Skukuza 11-12th November

Skukuza 11-12th November

Wednesday, 11th

Cloudy skies and a cool south wind usher in the new day. I am out the camp at 4.30am as usual, across the Sabie and Sand Rivers along the H1-2 mainroad.

I then turn along the Maroela Loop S83 and creep along this lovely road with senses on high alert. But as I have said before, game spotting is rather like fishing – sometimes they bite and sometimes they don’t. After the action the past few days, today ‘they’ are definitely off the bite. Nothing at all stirs.

In these weather conditions photos are bland and dull so I don’t even bother. Which can lead to a very boring, uninteresting blog. Although I do prefer use photos actually taken on the day, conditions (or photos) may be so poor that I may draw from my library so as to illustrate a sighting. When I do this I will state that the photo has been drawn from my library. This should make the blog more interesting without detracting from its accuracy of what we have actually seen.

I rejoin the H1-2, continue to the H13 where I turn towards the Sabie high level bridge. Here I meet the H4-1 main Skukuza – Lower Sabie river road and head downstream. Conditions really are unpleasant with the cool blustery wind and the dull light.

Yellow-billed Kite

I continue all the way to Lower Sabie hardly lifting my camera. The veld is dry and in need of some good rain. They are pumping water into Sunset Dam which is reasonably full. But the wind ruffles the water making it most unattractive. Just one of those days that one sometimes gets in the Kruger – and then suddenly the spectacular happens and all memories of the dull times vanish. The trick is to keep your line in the water and be patient.

Back at camp the park personnel are busy laying out two traps to try and catch the night time prowling hyenas that terrorised some nearby campers last night.

This afternoon I go out along the H11 towards the Paul Kruger Gate, turn onto the S1 Doispane Road and then cut across along the S4 down to the river where I idle along the S3. All is quiet. I meet a vehicle whose occupants tell me that they have just come from the H11 main tarred road where a leopard stood in the middle of the road right next to them.

Tomorrow is another day.

Thursday, 12th

The mild front that brought cloud and cooler weather is beginning to break up and blue sky appears. Today I am heading for Malalane to get the Quantum serviced, pick up a parcel and have a haircut. But before I can leave camp, a most agitated African lady comes down from the nearby chalets and suggests that I follow her because “a dead hyena is lying outside her chalet”. Following her I come upon this scene.

One of the Park traps has been successful and a not too fazed hyena is sitting comfortably therein. He had even been having a nap which led the lady to think that he was dead. Anyway, one down but quite a few more to go I should think.

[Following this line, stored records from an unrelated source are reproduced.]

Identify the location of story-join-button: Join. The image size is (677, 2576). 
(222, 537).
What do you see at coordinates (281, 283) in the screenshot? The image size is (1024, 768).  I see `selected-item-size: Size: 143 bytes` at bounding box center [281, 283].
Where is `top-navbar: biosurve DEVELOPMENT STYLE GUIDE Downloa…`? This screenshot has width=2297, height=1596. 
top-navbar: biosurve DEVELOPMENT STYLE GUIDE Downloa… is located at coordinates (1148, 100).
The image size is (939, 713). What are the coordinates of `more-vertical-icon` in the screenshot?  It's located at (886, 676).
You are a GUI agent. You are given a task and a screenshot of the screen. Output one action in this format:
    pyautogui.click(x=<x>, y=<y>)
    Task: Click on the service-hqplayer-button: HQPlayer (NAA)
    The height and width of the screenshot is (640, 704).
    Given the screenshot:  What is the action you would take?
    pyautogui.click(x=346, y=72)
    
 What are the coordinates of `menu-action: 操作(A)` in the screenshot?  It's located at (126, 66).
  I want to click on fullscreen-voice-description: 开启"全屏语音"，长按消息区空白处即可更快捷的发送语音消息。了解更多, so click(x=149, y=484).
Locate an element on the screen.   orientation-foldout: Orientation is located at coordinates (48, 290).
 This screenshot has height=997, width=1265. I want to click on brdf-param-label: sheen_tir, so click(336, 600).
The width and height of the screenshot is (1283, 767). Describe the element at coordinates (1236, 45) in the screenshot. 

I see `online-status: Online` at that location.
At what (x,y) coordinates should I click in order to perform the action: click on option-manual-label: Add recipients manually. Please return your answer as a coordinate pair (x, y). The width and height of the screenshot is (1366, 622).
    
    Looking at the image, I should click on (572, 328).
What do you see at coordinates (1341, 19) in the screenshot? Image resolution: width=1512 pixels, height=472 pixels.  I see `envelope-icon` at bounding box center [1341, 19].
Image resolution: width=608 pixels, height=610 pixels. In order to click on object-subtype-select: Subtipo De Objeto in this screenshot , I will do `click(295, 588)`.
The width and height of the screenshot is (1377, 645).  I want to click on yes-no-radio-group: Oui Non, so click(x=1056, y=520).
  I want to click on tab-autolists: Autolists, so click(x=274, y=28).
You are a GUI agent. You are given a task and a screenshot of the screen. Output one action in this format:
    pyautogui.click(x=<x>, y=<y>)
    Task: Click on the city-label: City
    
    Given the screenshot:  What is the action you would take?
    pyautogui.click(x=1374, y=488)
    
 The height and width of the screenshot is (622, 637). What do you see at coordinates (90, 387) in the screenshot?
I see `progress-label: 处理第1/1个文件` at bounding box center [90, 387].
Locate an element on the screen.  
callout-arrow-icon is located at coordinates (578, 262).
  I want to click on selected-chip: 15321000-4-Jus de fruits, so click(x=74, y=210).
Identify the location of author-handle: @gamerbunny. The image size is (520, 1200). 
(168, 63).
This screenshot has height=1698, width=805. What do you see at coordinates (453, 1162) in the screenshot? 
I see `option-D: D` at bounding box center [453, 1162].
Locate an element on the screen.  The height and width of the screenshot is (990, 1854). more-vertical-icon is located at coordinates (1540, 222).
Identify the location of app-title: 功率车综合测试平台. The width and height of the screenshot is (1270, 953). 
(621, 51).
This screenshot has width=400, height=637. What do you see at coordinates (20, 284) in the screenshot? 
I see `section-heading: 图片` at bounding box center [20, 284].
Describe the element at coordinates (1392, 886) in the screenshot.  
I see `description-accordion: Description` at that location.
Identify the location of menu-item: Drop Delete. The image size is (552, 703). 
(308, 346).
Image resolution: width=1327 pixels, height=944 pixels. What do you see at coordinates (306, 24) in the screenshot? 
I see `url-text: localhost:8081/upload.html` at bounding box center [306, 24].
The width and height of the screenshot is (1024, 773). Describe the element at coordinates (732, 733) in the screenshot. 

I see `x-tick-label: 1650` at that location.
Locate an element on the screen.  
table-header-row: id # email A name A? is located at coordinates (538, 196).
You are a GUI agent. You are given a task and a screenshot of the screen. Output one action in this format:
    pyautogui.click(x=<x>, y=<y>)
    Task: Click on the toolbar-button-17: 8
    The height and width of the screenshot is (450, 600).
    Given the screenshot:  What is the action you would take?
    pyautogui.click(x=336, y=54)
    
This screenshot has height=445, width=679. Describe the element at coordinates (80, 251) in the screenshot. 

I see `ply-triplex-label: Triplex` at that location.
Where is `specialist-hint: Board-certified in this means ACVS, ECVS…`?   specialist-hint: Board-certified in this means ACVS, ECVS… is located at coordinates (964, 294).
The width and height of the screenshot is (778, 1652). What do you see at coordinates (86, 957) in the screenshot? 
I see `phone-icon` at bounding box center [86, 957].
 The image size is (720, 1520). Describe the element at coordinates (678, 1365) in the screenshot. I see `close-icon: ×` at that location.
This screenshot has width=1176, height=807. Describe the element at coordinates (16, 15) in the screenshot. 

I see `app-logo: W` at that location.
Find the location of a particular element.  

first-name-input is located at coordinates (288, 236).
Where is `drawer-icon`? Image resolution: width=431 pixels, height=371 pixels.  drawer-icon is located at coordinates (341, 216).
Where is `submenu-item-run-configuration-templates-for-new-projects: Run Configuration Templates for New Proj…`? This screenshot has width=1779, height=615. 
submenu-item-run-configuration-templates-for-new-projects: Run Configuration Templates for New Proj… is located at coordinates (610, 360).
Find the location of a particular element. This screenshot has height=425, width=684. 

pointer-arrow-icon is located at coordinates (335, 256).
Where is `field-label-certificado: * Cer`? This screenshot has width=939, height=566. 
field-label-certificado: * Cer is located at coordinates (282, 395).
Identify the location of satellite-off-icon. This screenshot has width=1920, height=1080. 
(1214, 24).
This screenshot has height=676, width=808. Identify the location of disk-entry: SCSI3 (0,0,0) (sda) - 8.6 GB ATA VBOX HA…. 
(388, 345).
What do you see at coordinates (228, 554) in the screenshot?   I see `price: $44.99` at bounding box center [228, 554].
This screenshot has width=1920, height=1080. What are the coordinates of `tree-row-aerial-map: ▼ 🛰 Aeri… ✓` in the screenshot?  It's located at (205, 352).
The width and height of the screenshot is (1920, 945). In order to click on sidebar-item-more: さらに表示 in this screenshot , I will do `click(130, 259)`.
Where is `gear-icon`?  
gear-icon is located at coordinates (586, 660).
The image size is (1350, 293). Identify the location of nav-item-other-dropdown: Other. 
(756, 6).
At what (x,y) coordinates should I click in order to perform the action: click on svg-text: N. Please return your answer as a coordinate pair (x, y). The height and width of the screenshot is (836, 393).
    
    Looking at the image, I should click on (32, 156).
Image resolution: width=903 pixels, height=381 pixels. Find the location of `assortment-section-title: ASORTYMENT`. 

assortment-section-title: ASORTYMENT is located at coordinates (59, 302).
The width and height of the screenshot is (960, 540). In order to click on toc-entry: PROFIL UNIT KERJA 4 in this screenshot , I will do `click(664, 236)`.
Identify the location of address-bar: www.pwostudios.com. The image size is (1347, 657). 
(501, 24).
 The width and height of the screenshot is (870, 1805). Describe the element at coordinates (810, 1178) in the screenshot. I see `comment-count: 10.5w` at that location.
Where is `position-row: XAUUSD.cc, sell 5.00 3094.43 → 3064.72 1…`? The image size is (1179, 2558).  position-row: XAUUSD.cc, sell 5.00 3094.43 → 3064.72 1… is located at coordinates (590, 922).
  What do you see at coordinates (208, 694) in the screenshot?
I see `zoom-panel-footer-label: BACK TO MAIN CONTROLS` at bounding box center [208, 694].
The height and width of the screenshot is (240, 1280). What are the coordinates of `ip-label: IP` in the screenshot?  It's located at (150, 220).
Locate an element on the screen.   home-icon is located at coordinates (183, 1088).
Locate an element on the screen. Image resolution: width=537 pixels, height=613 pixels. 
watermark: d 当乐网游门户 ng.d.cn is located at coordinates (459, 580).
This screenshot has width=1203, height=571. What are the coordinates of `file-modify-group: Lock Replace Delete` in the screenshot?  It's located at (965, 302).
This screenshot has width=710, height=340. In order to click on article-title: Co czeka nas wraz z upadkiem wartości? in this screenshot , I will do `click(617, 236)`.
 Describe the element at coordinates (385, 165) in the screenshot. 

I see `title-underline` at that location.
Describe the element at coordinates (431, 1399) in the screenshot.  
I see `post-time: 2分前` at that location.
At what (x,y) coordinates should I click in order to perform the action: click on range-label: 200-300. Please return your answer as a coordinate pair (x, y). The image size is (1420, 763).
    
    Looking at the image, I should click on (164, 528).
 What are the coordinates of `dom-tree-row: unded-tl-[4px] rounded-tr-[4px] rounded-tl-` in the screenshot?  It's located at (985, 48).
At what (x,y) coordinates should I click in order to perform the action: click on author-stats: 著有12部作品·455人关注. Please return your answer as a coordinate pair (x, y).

I set out for Malalane in the most pleasant of conditions with the early morning sun playing prettily on the landscape. Some Ellies are drinking at the De Laporte water trough as I pass.

The granite koppies are such a feature of this part of the park.


The bird and animal life is certainly energized by the sun and have stirred themselves after the quietness of yesterday.

Crested Francolin
The Barn Swallows have arrived from their migration in force

Beyond the Afsaal Picnic Site a herd of buffalo are milling about in the road.

As I pass I note that all the Oxpeckers are Yellow-bills. When one considers how rare these were twenty years ago it really is good to see their numbers flourishing.

The conspicuous call of the Striped Kingfisher (similar to the Woodland) alerts me to his presence and I find him perched near the road.

Striped Kingfisher (My Library)

Down near Matjulu bridge two Giraffe are sparring with each other.

I cross the Crocodile River at 7.30am.

At Toyota I am faced by a real Covid inquisition with an enthusiastic member of staff strutting his stuff. I ask him how many people that he knew of in Malalane had caught the dreaded virus to which he rather embassingly replied – “none”. Later at the hairdresser I ask the same question. “Oh, someone in Spar in May tested positive so they closed the shop for a few days. Other than that no one”. Perhaps this blog is not the right place to vent my feelings on the subject.

However, the losses to Kruger’s revenue stream must be colossal. There are just no foreigners here. It really is pleasant having such light traffic on the Park roads and the absence of the irritating tourist bakkies is so striking. But the cost to the tourist industry and to the country does not bear thinking about. And sizeable Malalane has had a rumour of someone testing positive. Oh dear.


I return to Skukuza at 12.45pm with all my chores accomplished. At 4pm I venture out across the low level Sabie bridge and within a Km come across some cars viewing a male lion crouched next to a prone buffalo. But the bush is so thick and viewing is so difficult that I move on. Returning to Skukuza someone tells me of a leopard feeding off a kill at the Lake Panic turnoff along the H11 Kruger Gate road. Picking up Renette we hurry thither but the leopard has just climbed down the tree and disappeared.

These Impala are real cannon-fodder for the leopards.

A rather disjointed day but tomorrow the weather should be good and we are going to really work hard.